For 24 years, Rep. Bart Gordon, D-Tenn., has represented the sixth district of Tennessee, rising to become the chairman of the House Science Committee. Now he is retiring, but he is planning to leave his likeness behind in the committee room, in the form of an official portrait paid for by corporate donors such as Lockheed Martin, Microsoft, and Northrop Grumman, which are also top contributors to his campaign fund. These companies have contributed a total of $34,000 to the portrait fund.
Another lawmaker, House Agriculture Chairman Collin Peterson, D-Minn., who is slated for an easy win in the midterms is also raising money for an official portrait, with his top campaign donor, Monsanto, helping finance the cost.
But information about donations made for these portraits is not always publicly available. A nonprofit set up by Congress, the U.S. Capitol Historical Society, which is in charge of recording the history of Congress and the Capitol building, accepts donations on behalf of lawmakers. Making donations to this nonprofit also gives donors an additional incentive in the form of a tax deduction. And while there are limits on how much these donors may give to a congressional campaign, there are none on what they may contribute for these portrait funds.
For this article, the Reporting Group used some of the information available in lobbying contributions records known as LD-203 and in FEC campaign expenditure records from Center for Responsive Politics. Sometimes information is missing or is reported in a way that is difficult to trace.
In Rep. Gordon's case, lobbying disclosure forms filed this year show a series of payments to the Capitol Historical Society on his behalf from Nissan North America ($5,000), AT&T ($5,000), Microsoft ($5,000), and Bridgestone ($2,500). Campaign finance records, meanwhile, show his campaign contributed two payments totaling $20,500 (although only one of those is listed as being for a "portrait," the other as a "donation.")

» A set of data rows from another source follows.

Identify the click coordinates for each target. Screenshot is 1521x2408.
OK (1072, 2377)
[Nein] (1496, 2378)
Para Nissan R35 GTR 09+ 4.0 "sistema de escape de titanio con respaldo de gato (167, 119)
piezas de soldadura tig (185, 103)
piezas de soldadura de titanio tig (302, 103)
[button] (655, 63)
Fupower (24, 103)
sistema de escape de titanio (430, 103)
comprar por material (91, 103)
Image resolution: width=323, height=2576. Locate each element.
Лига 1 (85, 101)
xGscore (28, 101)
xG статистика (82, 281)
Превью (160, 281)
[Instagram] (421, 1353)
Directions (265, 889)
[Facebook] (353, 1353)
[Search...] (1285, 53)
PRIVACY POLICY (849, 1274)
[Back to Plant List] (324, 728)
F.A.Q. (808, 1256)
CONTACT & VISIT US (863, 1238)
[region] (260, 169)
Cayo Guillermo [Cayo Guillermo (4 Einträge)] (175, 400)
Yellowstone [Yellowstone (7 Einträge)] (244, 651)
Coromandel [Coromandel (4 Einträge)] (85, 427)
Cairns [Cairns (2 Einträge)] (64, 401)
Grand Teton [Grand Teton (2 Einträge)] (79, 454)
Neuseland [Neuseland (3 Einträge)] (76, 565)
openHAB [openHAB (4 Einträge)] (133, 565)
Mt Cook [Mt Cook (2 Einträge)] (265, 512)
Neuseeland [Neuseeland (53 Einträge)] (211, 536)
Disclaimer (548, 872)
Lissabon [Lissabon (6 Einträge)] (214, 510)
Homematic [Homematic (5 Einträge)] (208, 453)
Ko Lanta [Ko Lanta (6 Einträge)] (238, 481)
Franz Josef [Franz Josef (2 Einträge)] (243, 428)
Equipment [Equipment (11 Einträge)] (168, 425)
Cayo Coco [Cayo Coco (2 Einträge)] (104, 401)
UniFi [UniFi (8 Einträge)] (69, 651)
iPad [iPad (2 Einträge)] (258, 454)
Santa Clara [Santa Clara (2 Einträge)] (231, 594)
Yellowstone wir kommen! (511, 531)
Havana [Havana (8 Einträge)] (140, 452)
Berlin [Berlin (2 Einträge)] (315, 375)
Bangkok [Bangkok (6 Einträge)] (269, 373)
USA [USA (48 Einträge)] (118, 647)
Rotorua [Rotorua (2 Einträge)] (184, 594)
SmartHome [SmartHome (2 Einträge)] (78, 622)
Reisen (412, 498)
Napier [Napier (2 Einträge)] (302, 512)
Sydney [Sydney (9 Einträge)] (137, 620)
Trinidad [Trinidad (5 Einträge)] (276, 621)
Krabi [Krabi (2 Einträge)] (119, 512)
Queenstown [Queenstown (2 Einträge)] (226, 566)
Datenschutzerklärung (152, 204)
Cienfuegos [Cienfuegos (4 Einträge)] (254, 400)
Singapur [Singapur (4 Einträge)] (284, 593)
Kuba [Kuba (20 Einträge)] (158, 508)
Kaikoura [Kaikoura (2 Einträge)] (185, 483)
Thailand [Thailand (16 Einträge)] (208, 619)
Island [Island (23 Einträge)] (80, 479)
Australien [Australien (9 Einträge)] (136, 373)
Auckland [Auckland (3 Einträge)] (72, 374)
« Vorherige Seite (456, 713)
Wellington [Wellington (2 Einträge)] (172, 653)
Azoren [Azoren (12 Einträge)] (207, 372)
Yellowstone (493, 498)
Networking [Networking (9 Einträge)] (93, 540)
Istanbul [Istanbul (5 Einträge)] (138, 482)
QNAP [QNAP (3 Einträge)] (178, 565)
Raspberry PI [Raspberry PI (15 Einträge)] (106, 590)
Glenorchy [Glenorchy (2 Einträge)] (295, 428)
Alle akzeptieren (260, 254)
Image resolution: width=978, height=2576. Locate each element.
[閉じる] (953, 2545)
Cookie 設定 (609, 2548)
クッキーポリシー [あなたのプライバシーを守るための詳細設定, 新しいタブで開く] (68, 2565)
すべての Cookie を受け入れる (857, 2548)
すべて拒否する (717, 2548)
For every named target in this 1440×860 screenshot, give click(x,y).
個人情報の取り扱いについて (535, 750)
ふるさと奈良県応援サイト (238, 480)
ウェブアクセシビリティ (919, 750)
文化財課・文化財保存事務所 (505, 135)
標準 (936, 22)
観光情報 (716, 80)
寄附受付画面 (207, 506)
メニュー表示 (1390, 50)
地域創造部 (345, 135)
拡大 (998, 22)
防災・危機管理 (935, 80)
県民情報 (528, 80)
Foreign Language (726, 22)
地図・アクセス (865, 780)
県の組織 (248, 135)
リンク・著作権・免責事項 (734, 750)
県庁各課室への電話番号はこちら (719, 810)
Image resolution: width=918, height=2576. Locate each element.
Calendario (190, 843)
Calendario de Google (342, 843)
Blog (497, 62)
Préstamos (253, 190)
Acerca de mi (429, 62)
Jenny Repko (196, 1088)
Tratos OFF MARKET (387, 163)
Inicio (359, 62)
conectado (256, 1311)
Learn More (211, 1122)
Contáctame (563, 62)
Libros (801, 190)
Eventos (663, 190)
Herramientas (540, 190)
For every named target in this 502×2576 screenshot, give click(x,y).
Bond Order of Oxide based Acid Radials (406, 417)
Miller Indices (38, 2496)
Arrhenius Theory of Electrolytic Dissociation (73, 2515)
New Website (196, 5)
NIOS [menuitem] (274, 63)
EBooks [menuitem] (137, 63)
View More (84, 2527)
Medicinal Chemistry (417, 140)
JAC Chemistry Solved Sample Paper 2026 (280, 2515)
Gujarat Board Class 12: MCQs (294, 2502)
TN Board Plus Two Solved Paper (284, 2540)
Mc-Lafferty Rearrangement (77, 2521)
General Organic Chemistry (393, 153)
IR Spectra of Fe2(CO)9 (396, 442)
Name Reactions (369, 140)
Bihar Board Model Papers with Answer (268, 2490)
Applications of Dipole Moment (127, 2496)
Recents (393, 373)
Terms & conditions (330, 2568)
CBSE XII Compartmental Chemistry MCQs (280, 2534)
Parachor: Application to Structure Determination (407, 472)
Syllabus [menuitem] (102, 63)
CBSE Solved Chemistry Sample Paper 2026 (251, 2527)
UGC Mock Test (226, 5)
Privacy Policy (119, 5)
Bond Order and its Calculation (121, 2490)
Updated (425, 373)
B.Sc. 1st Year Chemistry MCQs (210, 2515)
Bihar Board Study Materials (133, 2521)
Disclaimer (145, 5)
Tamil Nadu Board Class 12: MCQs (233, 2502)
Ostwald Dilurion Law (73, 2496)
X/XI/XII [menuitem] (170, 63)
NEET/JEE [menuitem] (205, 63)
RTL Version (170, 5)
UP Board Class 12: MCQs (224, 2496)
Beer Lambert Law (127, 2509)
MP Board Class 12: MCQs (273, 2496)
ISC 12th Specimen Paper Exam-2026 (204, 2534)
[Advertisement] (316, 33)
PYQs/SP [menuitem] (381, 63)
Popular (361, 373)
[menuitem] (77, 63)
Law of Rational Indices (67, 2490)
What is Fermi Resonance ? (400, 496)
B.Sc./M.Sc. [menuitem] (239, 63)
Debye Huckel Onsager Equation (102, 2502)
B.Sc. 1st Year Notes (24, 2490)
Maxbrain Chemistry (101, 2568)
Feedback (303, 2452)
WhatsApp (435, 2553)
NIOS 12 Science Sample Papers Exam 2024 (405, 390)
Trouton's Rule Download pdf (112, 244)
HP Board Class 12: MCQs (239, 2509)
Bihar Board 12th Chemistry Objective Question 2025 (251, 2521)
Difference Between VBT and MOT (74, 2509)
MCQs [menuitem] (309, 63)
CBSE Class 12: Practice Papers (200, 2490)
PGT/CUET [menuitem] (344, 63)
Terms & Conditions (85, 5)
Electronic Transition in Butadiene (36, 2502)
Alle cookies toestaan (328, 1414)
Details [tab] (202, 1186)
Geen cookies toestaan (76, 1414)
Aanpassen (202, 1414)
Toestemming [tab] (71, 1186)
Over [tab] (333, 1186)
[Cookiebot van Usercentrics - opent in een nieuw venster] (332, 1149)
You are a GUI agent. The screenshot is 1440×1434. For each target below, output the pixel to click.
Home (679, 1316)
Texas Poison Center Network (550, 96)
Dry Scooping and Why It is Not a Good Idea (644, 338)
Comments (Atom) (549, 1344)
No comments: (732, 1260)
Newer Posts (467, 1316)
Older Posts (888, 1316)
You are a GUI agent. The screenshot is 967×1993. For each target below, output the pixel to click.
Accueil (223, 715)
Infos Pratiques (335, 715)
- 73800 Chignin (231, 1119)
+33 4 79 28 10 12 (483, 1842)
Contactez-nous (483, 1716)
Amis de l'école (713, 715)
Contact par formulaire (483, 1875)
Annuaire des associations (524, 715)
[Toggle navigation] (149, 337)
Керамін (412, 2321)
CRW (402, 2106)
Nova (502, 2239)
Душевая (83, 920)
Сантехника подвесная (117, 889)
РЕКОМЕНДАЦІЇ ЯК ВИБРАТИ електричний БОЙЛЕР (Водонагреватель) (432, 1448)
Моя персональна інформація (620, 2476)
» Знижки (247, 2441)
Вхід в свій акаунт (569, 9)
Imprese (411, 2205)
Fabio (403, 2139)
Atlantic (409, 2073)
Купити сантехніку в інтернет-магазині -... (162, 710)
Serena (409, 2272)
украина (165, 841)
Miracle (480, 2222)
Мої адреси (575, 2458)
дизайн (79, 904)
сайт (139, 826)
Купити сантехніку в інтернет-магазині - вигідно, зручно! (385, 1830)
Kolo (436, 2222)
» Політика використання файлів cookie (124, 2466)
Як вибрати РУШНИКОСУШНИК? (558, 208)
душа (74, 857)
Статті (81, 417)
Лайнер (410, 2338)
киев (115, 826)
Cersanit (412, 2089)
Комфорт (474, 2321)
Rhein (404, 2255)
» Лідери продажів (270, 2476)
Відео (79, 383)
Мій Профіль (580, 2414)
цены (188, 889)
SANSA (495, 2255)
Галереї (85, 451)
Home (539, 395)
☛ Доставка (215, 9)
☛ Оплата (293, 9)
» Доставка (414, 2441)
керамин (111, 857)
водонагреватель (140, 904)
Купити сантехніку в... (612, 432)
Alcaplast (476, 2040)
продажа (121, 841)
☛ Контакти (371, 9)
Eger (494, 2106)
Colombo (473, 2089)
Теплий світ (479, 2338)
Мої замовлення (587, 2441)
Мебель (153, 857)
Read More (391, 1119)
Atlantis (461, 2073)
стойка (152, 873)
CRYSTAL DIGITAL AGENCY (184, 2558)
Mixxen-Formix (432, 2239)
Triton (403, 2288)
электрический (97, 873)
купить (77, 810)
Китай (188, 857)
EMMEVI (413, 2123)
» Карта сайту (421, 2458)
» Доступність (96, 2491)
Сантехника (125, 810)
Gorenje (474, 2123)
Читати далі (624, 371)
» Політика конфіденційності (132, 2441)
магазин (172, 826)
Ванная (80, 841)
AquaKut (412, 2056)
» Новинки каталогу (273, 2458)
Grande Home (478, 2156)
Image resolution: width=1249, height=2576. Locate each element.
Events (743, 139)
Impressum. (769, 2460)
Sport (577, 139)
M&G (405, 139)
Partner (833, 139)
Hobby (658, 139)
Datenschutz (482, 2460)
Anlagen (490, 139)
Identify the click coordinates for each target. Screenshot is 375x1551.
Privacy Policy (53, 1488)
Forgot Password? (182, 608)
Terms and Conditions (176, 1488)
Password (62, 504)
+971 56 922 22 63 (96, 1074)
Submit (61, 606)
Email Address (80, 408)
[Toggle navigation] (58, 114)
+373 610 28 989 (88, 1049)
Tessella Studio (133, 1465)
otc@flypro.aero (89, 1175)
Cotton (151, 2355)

However, when asked, his committee office provided the Sunlight Foundation with a complete list of payments that included several that do not show up on lobbying disclosure records, including contributions from Lockheed Martin ($2,500), Northrop Grumman ($5,000), and Raytheon ($5,000). The total amount collected for the portrait, according to his committee office, was $55,500 and expenses to date are just over $34,000.
All but one of the donors, Nissan North America, that have contributed to the portrait fund are also top donors to Gordon's campaign fund this election cycle. And AT&T's PAC hosted a fundraiser for the congressman in 2009 at the Capitol Hill eatery Johnny's Half Shell.
In the case of Rep. Peterson, Monsanto and a lobbying firm, Russell & Barron, which counts the chemical company as a client, paid a total of $6,000 toward a portrait this year, according to lobbying disclosure records. The company is presently lobbying, among other issues, on the deregulation of Roundup ready alfalfa. Peterson was one of 75 Congressman to sign a letter to Agriculture Secretary Tom Vilsack this summer asking the agency to allow Roundup ready alfalfa seeds, which were developed by Monsanto, to be planted this fall, according to a report in Hay & Forage Grower.
Barton and Peterson join the ranks of several other House committee chairmen over the years whose visages have been preserved for posterity thanks to donors who also often are generous contributors to their campaigns.
The checks are written for specific portrait committees typically run by a friend of the lawmaker's. In Gordon's case, it is his former committee chief of staff, Chuck Atkins. Candidates' campaign funds and leadership PACs may also contribute to these portrait committees. Any funds leftover after the costs of a portrait are paid go to the Society, which conducts educational tours, symposia, and sells momentos and publications on the Capitol.
"We provide an accounting function," said Ronald Sarasin, president of the Society. Sarasin is a former GOP member of Congress from Connecticut, and later served as a lobbyist for the National Restaurant Association and then president of the National Beer Wholesalers Association before joining the Society.
The Society does not make any records about the portrait committees available to the public nor are they public elsewhere and hence impossible to tell how many lawmakers have a portrait fund or who contributes to the funds.
An investigation by Roll Call earlier this year (subscription required) found that some half a dozen lawmakers had set up portrait funds with the Society from 2004 through 2009, including Reps. John Boehner, R., Ohio; Vernon Ehlers, R., Mich.; Jerry Lewis, R., Calif.; and Don Manzullo, R., Ill.; David Obey, D. Wis., and Nick Rahall, D., W.Va.
In 2007, in response to a request from Rep. Charlie Rangel, D., N.Y., the U.S. Federal Election Commission confirmed that candidates may use their campaign funds or leadership PACs to help finance portraits. The following year, campaign finance records show that his leadership PAC, paid Simmie Knox Portaits $64,500.